2. Two distinct, competing threat groups targeting the same high-value vulnerability concurrently.
*No specific threat group names were attributed.*
## Detection Methods
- **Log Review:** Scrutinizing logs for external requests directed at `/dana-na/auth/url_default/welcome.cgi` on Ivanti Connect Secure instances.
- **Volume Analysis:** Monitoring for sudden, massive spikes (100x baseline) in traffic targeting this specific path.

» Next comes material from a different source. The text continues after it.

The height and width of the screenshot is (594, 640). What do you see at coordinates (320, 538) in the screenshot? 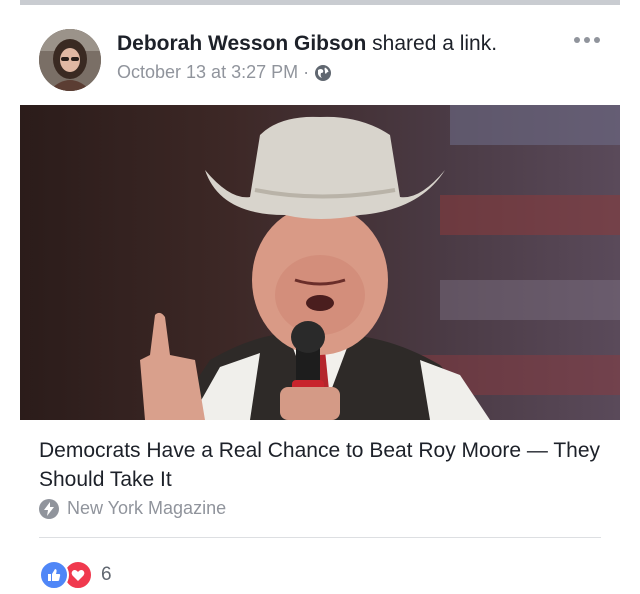
I see `divider` at bounding box center [320, 538].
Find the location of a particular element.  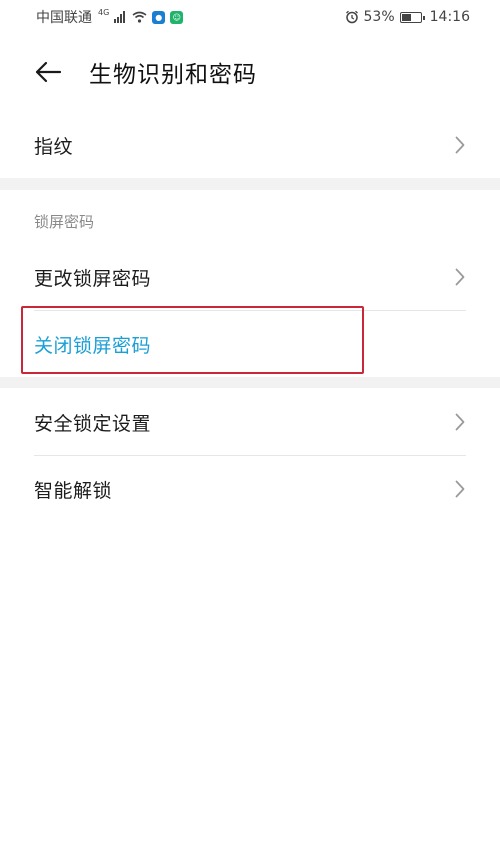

- **Infrastructure Correlation:** Identifying connections originating heavily from AS213790 (Romania/Moldova) or those exhibiting characteristics of botnets/residential proxies attempting to probe specific endpoints.
## Mitigation Strategies
1. **Immediate Patching:** Patching affected Ivanti Connect Secure instances against CVE-2025-0282 is the top priority, as exploitation is considered likely ("when, not if").

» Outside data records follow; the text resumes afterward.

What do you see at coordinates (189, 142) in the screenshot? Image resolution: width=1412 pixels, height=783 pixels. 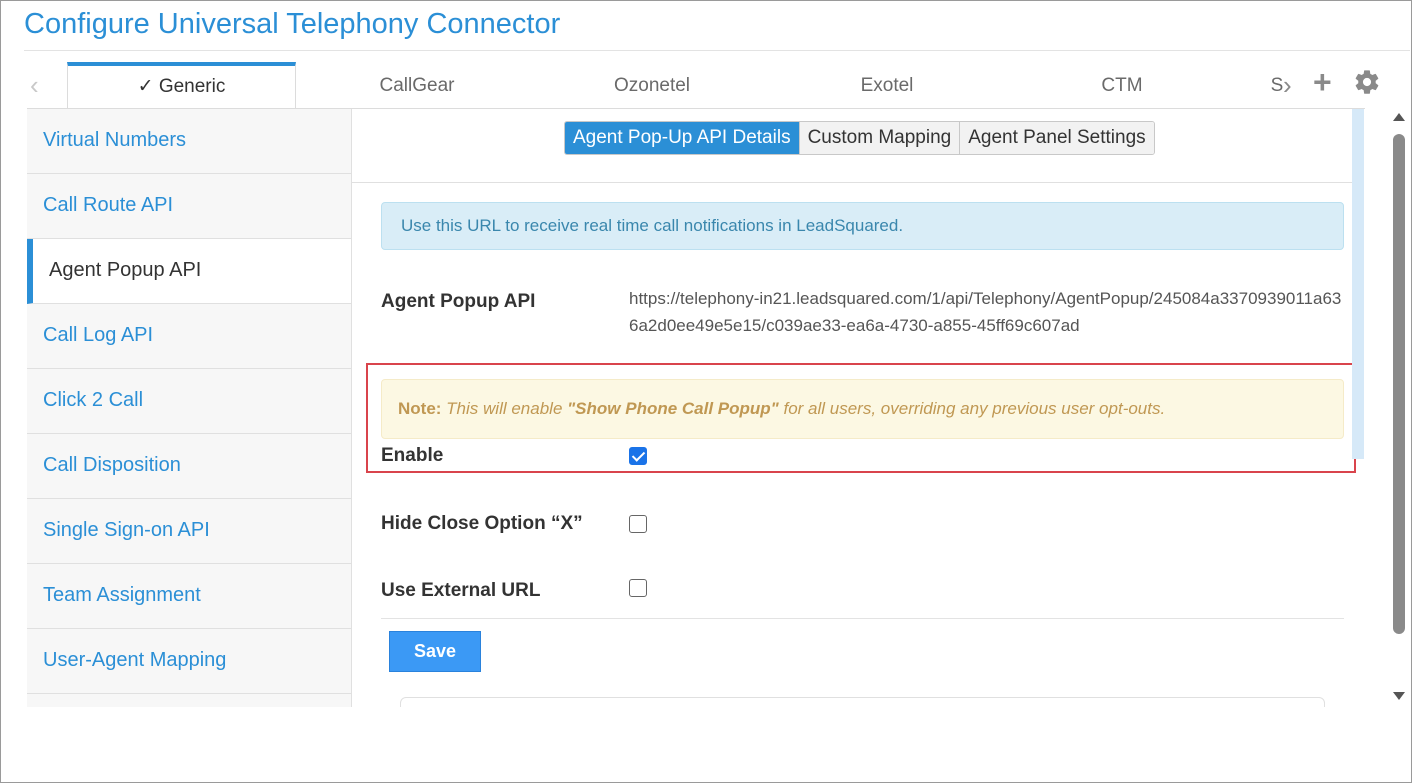 I see `sidebar-item-virtual-numbers: Virtual Numbers` at bounding box center [189, 142].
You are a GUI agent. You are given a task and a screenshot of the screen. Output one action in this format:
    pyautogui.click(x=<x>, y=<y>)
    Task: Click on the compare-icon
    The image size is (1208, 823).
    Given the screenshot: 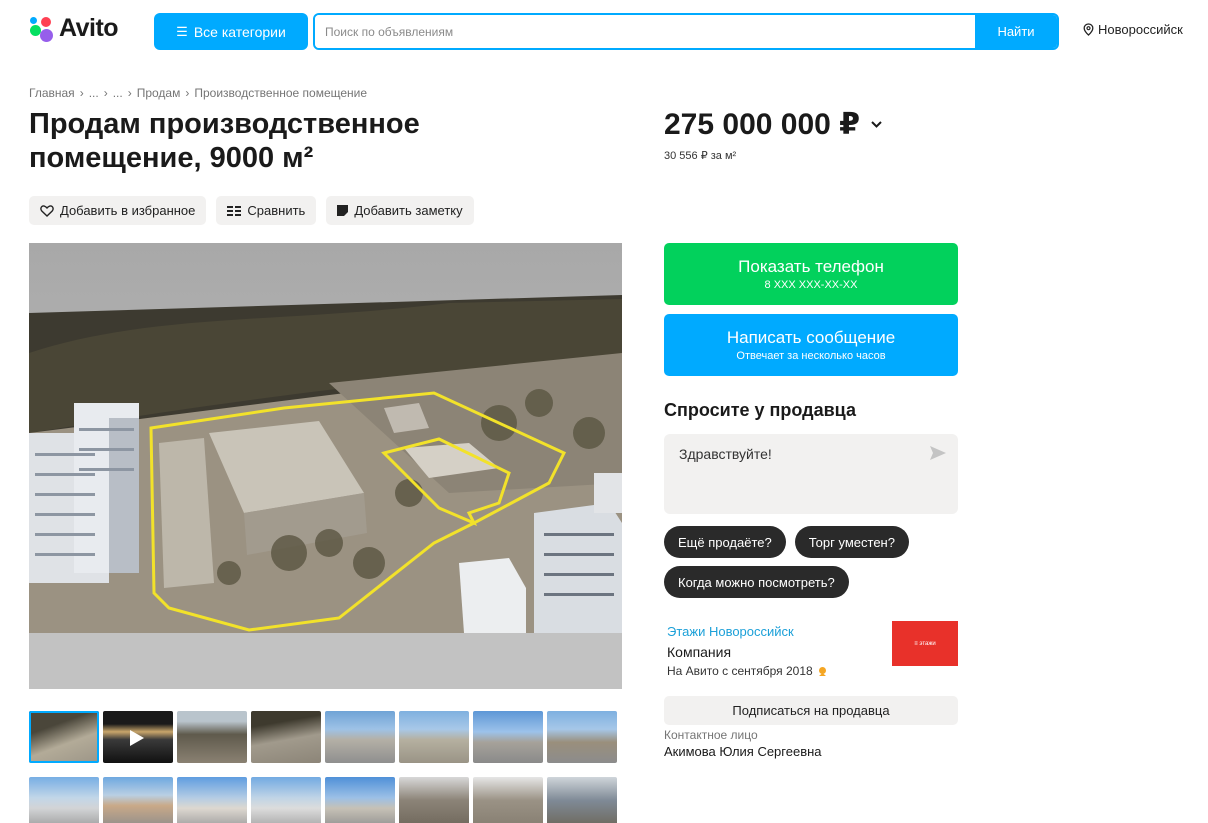 What is the action you would take?
    pyautogui.click(x=234, y=210)
    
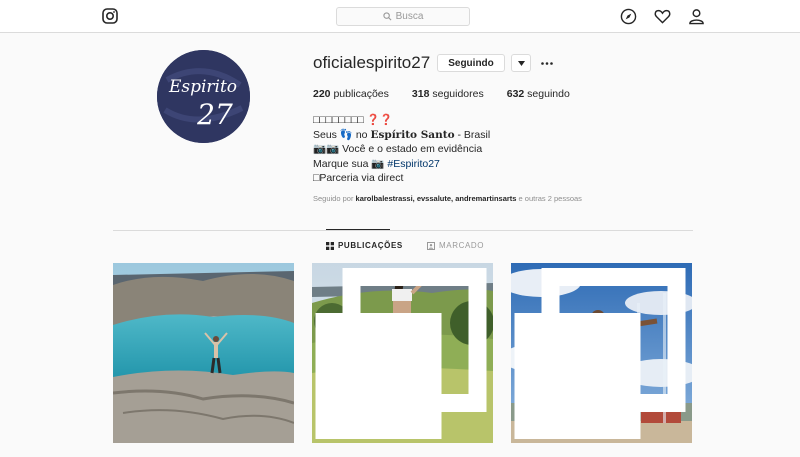  I want to click on suggestions-dropdown-button, so click(521, 63).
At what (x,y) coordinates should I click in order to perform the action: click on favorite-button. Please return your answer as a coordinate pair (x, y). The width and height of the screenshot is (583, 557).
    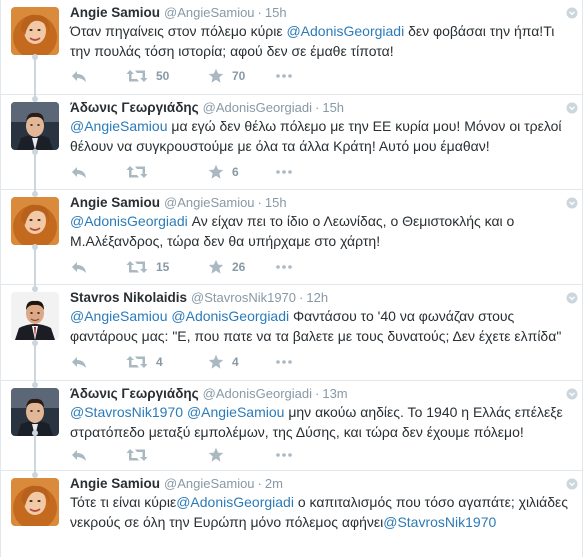
    Looking at the image, I should click on (220, 455).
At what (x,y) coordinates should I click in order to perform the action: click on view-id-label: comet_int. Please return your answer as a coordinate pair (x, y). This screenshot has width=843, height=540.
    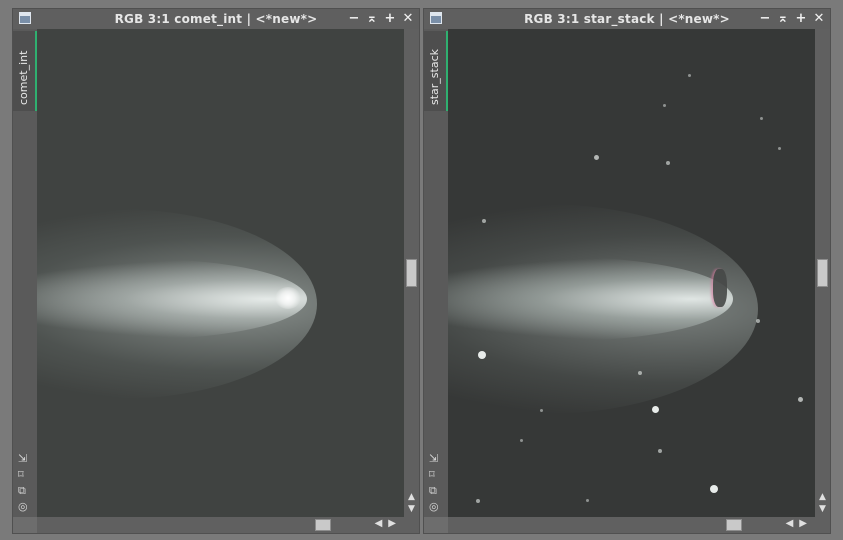
    Looking at the image, I should click on (24, 78).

2. **Network Exposure Assessment:** Reassess the necessity of direct internet exposure for all internet-facing Ivanti instances.
3. **Traffic Filtering:** Implement ingress filtering or rate-limiting specifically against the reconnaissance path `/dana-na/auth/url_default/welcome.cgi`.
## Related Tools/Techniques
* **Automated Scanning Tools:** Campaign 1's characteristics (aggressive burst patterns, noisy providers) suggest the use of fast, high-throughput scanning tools.
* **Botnet Infrastructure:** Campaign 2 leverages infrastructure patterns consistent with Distributed Denial of Service (DDoS) tooling repurposed for active enumeration.